Mrs. Mary Moran, who lived at East Ninth Street and Maple Avenue, was the head of the family. She had a son, John P., and two daughters, Mrs. Mary A. Dennison and Mrs. Catherine O'Connell. She died on December 11, 1894.

==Community activities==

In the 1880s, Moran was a member of the Los Angeles County Democratic Central Committee. He was also the president of the Young Men's Institute in Los Angeles, and was grand first vice president of the California unit of the organization.
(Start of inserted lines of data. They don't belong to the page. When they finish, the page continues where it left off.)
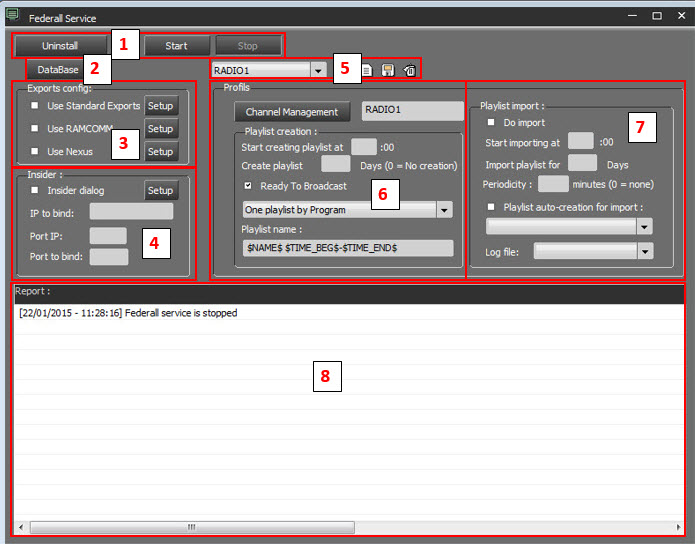
Task: Click Setup next to Insider dialog
Action: (x=161, y=191)
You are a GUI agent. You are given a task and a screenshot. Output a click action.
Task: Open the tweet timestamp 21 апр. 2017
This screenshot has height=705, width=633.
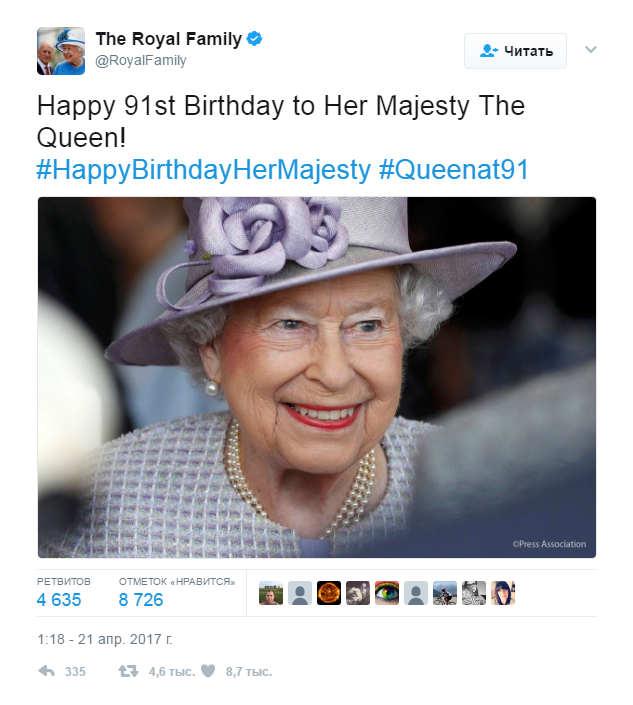105,637
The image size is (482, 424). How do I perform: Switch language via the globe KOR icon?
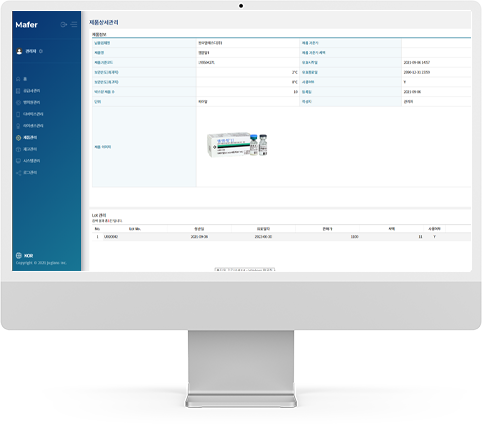pyautogui.click(x=24, y=256)
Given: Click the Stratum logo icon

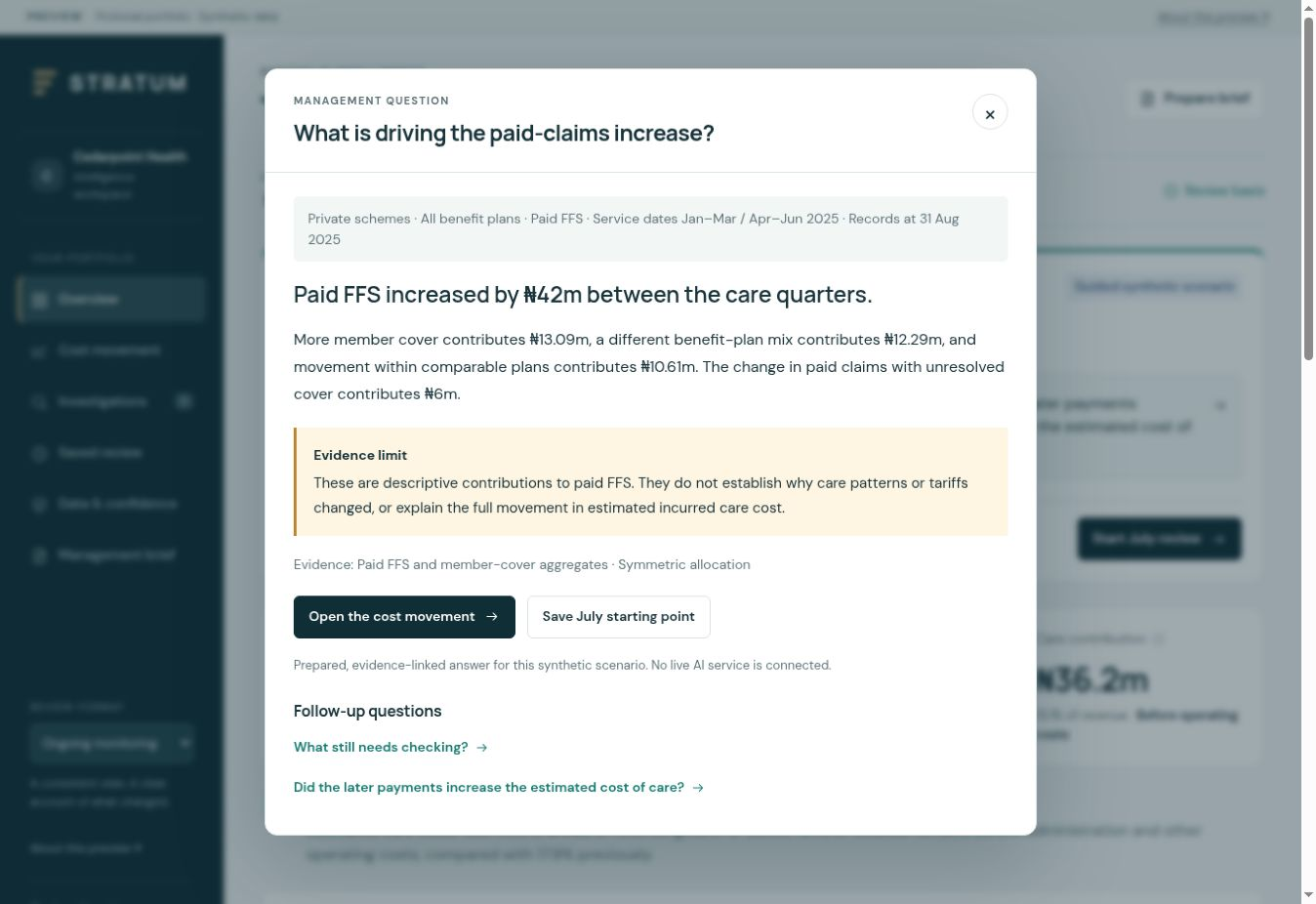Looking at the screenshot, I should (43, 83).
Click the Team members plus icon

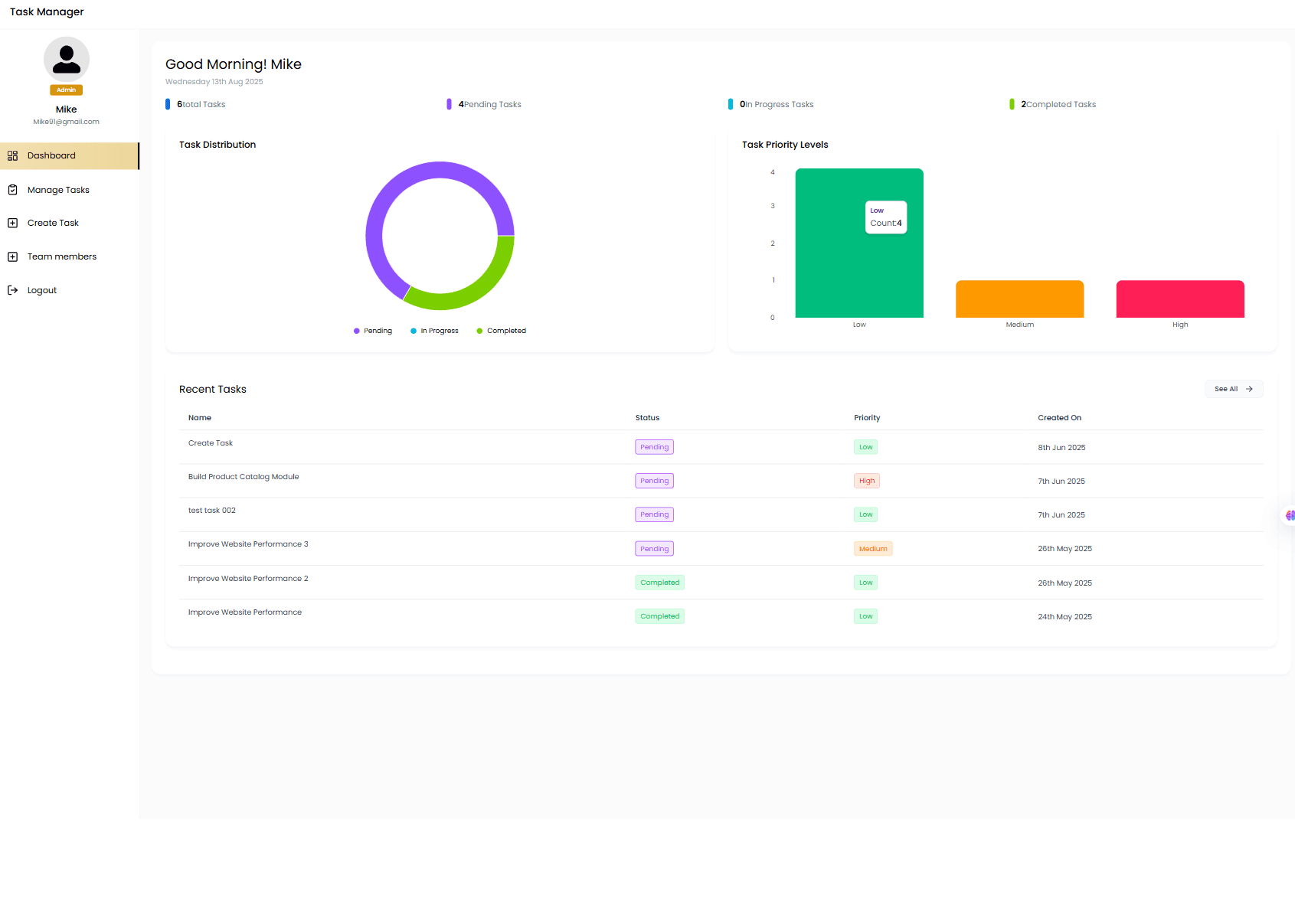coord(12,256)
In 1925, Moran was one of the organizers of a social and historical group called the Sons of Los Angeles, restricted in membership to those born in Los Angeles County before 1881.

==Common Council==

Moran was elected to the Common Council—the legislative arm of the city—in December 1879 and served until December 1882. He was president of the council for two years.

==Administrator==

In the 1890s, Moran was the center of a legal dispute over the validity of the will of one Bridget Wilson, who had amassed a considerable fortune—some $300,000—since she immigrated to the United States from Ireland. While the matter was tied up in litigation, Moran was appointed administrator of her estate, but when it came time to settle, it was alleged that he was short by some $9,300. The suit was settled in compromise for $3,066.